Apoptotic pathways in ovarian surface epithelium of human embryos during embryogenesis and carcinogenesis: Close relationship of developmental plasticity and neoplasm

Cell differentiation and different pathways of cell death were immunohistochemically analyzed in ovaries of six human embryos, 20 serous borderline tumors (SBT) and ovarian serous carcinomas (OSC) using markers for apoptosis (caspase-3, AIF, TUNEL) and stemness (Oct-4).

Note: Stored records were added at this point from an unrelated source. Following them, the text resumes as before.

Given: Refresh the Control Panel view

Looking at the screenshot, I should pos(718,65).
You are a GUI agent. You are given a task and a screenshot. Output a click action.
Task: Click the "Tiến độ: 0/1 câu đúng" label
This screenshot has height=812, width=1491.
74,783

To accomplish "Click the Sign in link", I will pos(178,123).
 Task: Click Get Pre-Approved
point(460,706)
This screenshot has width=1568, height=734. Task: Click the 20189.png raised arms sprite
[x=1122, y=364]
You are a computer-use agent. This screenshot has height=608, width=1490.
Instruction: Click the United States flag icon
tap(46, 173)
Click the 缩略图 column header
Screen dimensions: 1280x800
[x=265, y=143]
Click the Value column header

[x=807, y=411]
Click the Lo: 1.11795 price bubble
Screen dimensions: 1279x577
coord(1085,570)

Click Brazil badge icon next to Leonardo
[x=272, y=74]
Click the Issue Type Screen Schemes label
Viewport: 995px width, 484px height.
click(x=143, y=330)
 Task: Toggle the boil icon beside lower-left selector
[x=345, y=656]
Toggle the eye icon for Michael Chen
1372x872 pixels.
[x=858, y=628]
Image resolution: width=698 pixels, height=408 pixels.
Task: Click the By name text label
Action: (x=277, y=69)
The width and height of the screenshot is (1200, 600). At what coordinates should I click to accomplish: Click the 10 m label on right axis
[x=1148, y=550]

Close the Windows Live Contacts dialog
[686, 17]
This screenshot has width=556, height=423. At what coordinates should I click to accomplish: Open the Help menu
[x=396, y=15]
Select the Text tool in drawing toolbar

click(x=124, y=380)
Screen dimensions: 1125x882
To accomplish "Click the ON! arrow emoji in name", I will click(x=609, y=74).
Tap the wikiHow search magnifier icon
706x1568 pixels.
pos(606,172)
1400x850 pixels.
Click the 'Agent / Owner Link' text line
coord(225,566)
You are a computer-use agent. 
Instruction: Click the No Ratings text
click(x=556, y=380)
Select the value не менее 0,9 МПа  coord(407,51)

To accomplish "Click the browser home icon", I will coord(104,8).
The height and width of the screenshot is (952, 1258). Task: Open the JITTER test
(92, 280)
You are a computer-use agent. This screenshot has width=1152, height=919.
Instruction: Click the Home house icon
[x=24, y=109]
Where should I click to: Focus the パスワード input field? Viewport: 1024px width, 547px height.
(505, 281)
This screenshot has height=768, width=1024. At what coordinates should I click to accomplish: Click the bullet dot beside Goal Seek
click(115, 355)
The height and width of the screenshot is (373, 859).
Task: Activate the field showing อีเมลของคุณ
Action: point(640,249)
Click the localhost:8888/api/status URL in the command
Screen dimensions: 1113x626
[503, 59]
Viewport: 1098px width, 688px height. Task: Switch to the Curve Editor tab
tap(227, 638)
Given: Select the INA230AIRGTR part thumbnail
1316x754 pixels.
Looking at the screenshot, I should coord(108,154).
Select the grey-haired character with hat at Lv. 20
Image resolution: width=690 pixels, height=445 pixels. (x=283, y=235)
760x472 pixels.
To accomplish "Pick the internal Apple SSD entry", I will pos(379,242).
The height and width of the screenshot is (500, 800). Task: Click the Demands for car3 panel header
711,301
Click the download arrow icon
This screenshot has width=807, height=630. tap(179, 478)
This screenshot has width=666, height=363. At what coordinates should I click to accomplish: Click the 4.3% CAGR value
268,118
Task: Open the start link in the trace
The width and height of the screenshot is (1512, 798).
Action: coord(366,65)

In the 5–8-week ovaries, caspase-3 was absent in the ovarian surface epithelium (ose) and mildly positive in the ovarian stroma (os), AIF was expressed moderately, while Oct-4 expression gradually decreased during that period. Some ovarian cells expressed only caspase-3 or AIF together with TUNEL, while both caspase-3 and AIF were co-expressed in other ovarian cells. Mild expression of Oct-4 and caspase-3 characterized some cells of SBT, while their expression varied from mild to strong in OSC. AIF displayed mild to strong expression in ose of SBT and moderate to strong expression in OSC, while no expression of AIF was observed in os of both tumors. In the ose of both SBT and OSC, caspase-3 and AIF were co-expressed only occasionally, while AIF and Oct-4 were co-expressed strongly. Our study showed the presence of stemness cells and different pathways of cell death (caspase-3 and AIF-mediated) in the ovarian tissue during development and carcinogenesis, indicating the correlation between developmental plasticity in human embryonic ovaries and OSC.